These aren’t trivial questions – people take the time to create a blog post or add content to a wiki because of the promise of emergent collaboration. They hear stories about people getting entire white papers written by people they don’t even know because it was posted to an open wiki; they see blog posts with dozens of comments that lead to new initiatives; they read forum threads dozens of pages long with input from people across the organization and they want to realize those benefits too.

Against everything they’ve learned over the years, they post some content to some open and transparent platform with the hopes that people will flock to it, adding comments, having discussions, linking to additional resources, and interacting with their information. When that collaboration and interaction doesn’t happen, they quickly get turned off and will either A) assume they did something wrong and not go back; B) people don't like them; or C) believe that they’ve been sold a lot of snake oil and this social media stuff isn’t all it’s cracked up to be.

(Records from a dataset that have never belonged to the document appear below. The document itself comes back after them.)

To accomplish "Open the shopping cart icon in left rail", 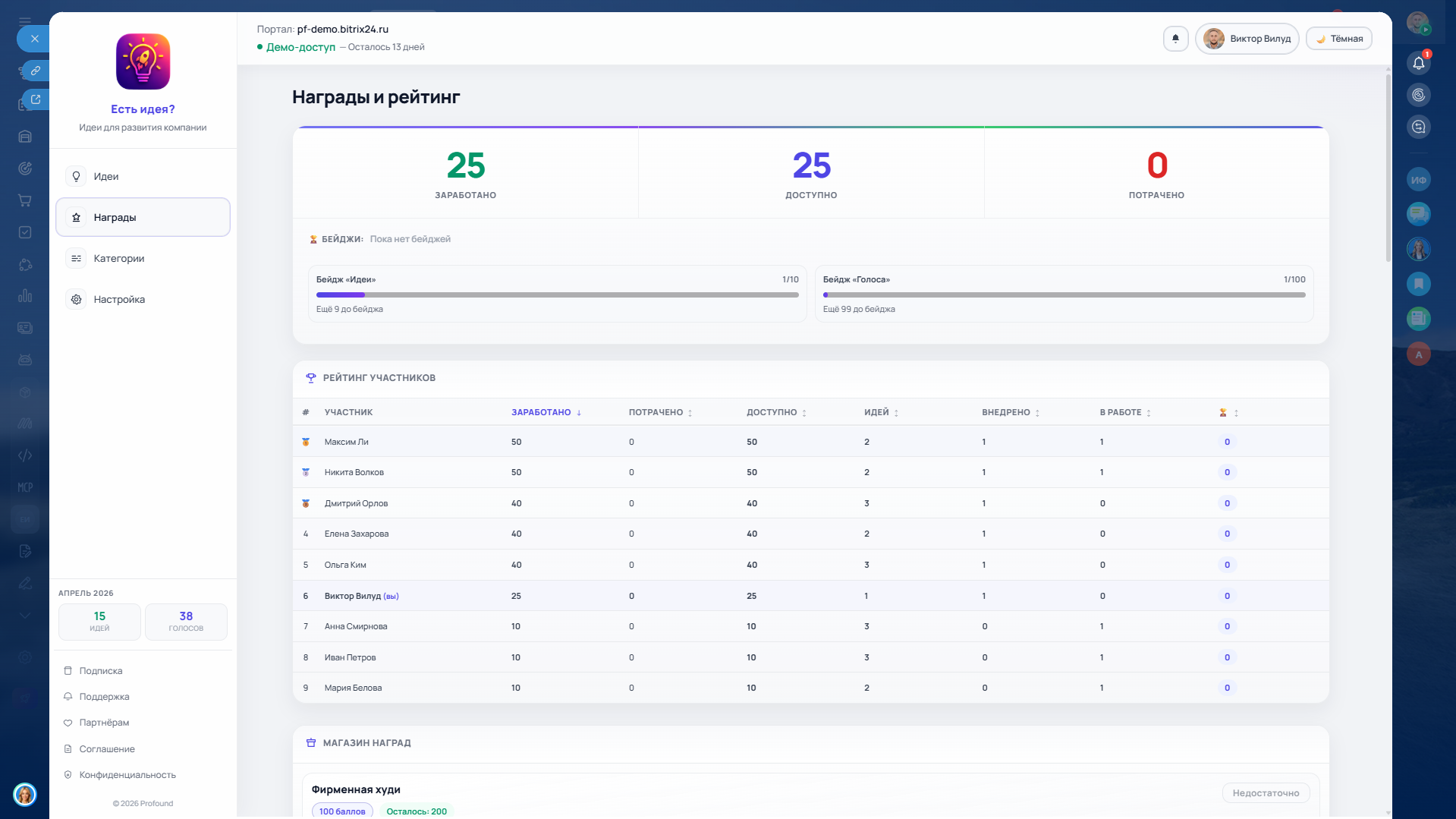I will click(25, 200).
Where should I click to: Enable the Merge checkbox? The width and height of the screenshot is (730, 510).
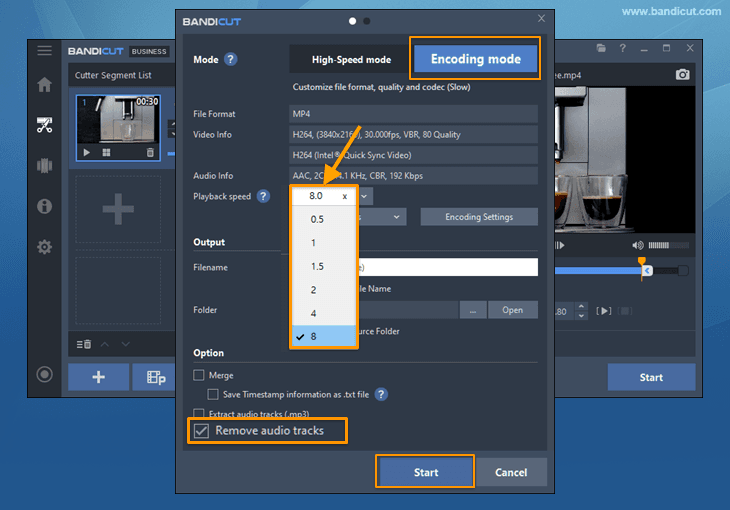pos(199,375)
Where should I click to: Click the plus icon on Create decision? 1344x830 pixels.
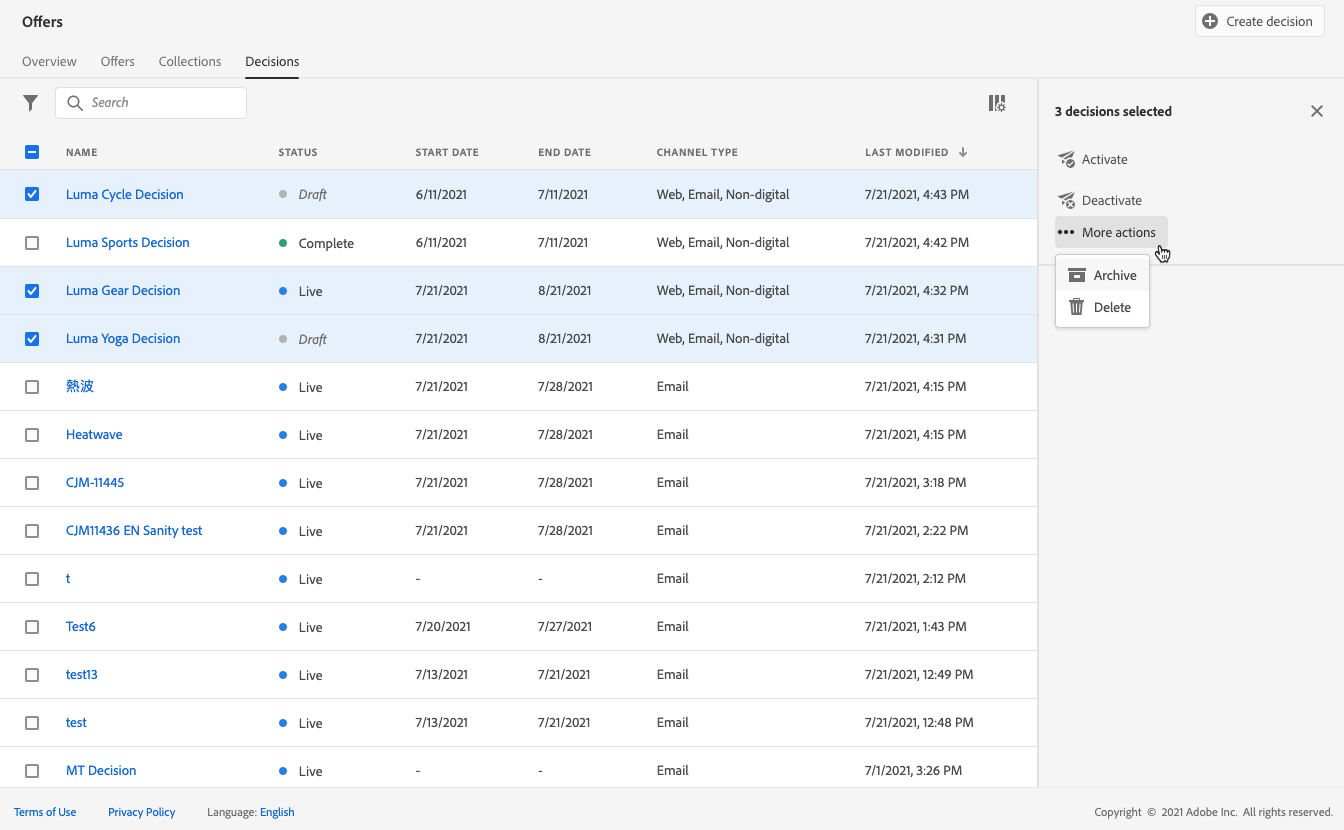pyautogui.click(x=1210, y=21)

None of these conclusions bode well for the long-term health of a virtual community behind the firewall. So, what can you tell these folks when they ask me why no one is reading their forum posts, commenting on their blogs, or editing their wiki pages?

  • Write interesting content. You’d be surprised at some of the mind-numbingly boring stuff people want to blog about. Really, how many people are really going to be interested in your jargon and acronym-filled blog post about the latest developments in IT Service Management? Write something that more than the 20 people on your team will be interested in if you’re looking to get greater engagement.
  • Email is still king. Your Enterprise 2.0 platform probably isn’t a daily, in the workflow, destination for most of your employees. They might see the potential of it, and use it occasionally, but checking the latest blog posts and wiki changes isn’t exactly at the top of mind for most people yet. Post your blog entry, wiki content, forum thread, etc. and then send out an email with a link to it.
  • Cross-promote. Include the link to your content in your team newsletters, meeting agendas/minutes, email signatures, briefings, Yammer messages, and any other communications vehicles you use. Just because you’re the boss/team lead/project manager doesn’t mean people have automatically subscribed to everything you do and are waiting with bated breath for your next post.
  • The world doesn’t revolve around you. Don’t just post and then whine about people not commenting on your content. Ask yourself if you’ve gone out and commented on anyone else’s blogs. No? Then why are you surprised that no one is commenting on yours. Go find other posts and wiki pages related to your topic and engage there. Include links back to your content as “additional information you might find useful.”
  • Tell them what’s in it for them. Will I get an opportunity to influence future policy? Will this be the new location where all of our meeting agendas and minutes will be kept? Is creating my profile required for my performance assessment?  Don’t just tell me that it’s there and to click the link because that’s not enough. Entice me. Whet my appetite for what I’m going to get for my time.
  • Give people an action. Why are you there in the first place? Do you want to get people’s opinions on some new initiative? Do you want cross-team collaboration on a white paper? Are you asking your team if they have questions about the new reorganization? Be clear about what you want from your readers.
  • Find your virtual friends. No one wants to be the first person to respond – they want to see that other people have read it and commented on it too.  Find a trusted person on your team who's already active on the platform and ask them to take an active role in your content.  Ask them to comment and to ask others to do the same. Aren’t you more likely to read a blog post that has 20 comments than one that has none?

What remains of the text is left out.